The sections on ‘Government regulation’ (page 73) and ‘Risks Relating to Compliance and Regulation’ (page 32) state numerous other legal risks the Prosper business model might face in the future.

For the year 2007 the filing reports that Prosper marketplace incurred a net loss of 11.8 million US$ – but still had more than 20 million US$ in cash or cash equivalents on Dec. 31st, 2007.

The following quote shows that in many attempted listings Prosper was not able to verify the income of the borrowers:

For example between September 1, 2007 and August 31, 2008, we verified employment and income for only approximately 22.6% of borrowers. …

Of the borrowers undergoing income verification for the period from September 1, 2007 to August 31, 2008:

+ approximately 56.7% provided us with satisfactory responses and received a borrower loan;
+ approximately 37.7% did not provide satisfactory responses, or did not respond, and their listings were cancelled; and
+ approximately 5.9% either withdrew their listings, or failed to receive bids totaling the amount of their requested loan.

On a side note: The document also discloses that Prosper bought the Prosper.com domain in 2006 for a price of 603,659 US$ (page F-14), of which 320,000 was payed in cash.

Prosper faces class action lawsuit; pays 1M US$ in fines to states

The SEC cease and desist order against Prosper offered the legal arguments on a plate, now the first class action lawsuit filed against Prosper Marketplace Inc. uses the SEC filing as exhibit A to state it’s case.

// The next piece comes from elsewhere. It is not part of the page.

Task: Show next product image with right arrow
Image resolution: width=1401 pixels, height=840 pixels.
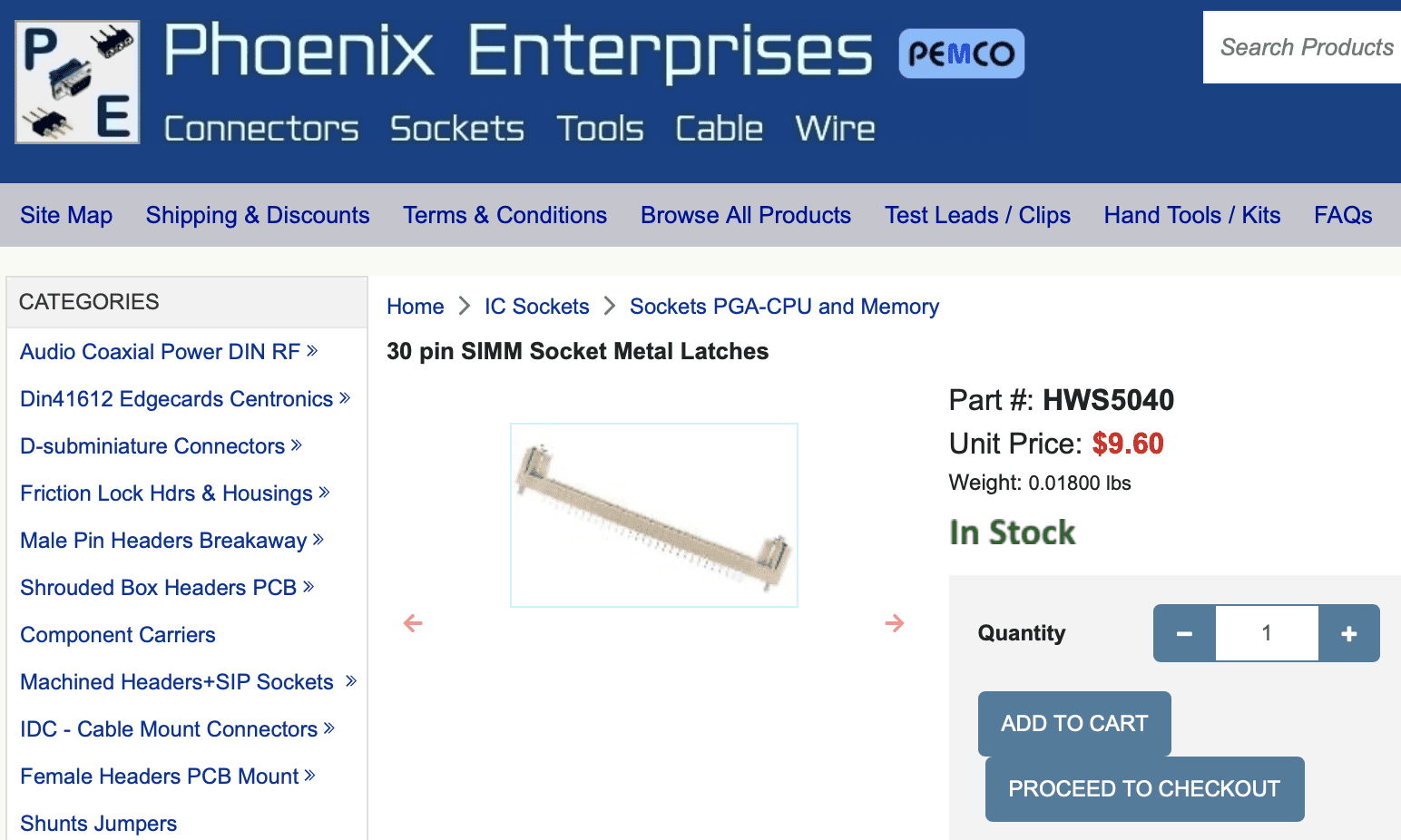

Regarding numbers and affected lenders the lawsuit by The Rosen Law Firm, New York, states

“…As of October, 2008 approx. $21.7 million of loan notes purchased by Class Action members have become worthless because the borrowers did not pay the loans to Prosper. Additional loan notes will become worthless as more loans are charged off as uncollectible.

there are tens of thousands, and perhaps hundreds of thousands of, loan note purchasers that are class action members…”

Prosper is required to file a written response within 30 days. The first court date is set for May 1st, 2009.

On the same issue – selling unregistered securities – but in an otherwise unrelated case Prosper agreed to pay a 1 million US$ fine in a settlement to the states to avoid individual states suing against Prosper. More information on that in the press release of the North American Securities Administrators Association (NASAA).
This is somewhat surprising to me as Prosper did obtain licenses in over 25 states and conducted lending under those, before it switched to the model using the WebBank. (see ‘Prosper riding the state-by-state roller coaster‘ and ‘Prosper goes national with 36 percent max interest rate‘). The same states that granted the licenses now wanting to sue Prosper?

Last week Zopa’s CEO Giles Andrews commented that regulation issue were the reason why Zopa did not use it’s UK model when it entered the US market.

While Lending Club has completed SEC registration and therefore is in compliance with the rules of the SEC, it might still face some risks. An article of the Oregonian on the NASAA settlement states:

“Oregon regulators also are investigating 40billion.com, owned by Atlanta-based 3 Guys in a Garage, and is currently reviewing a registration request by Sunnyvale, Calif.-based Lending Club, Anselm said.”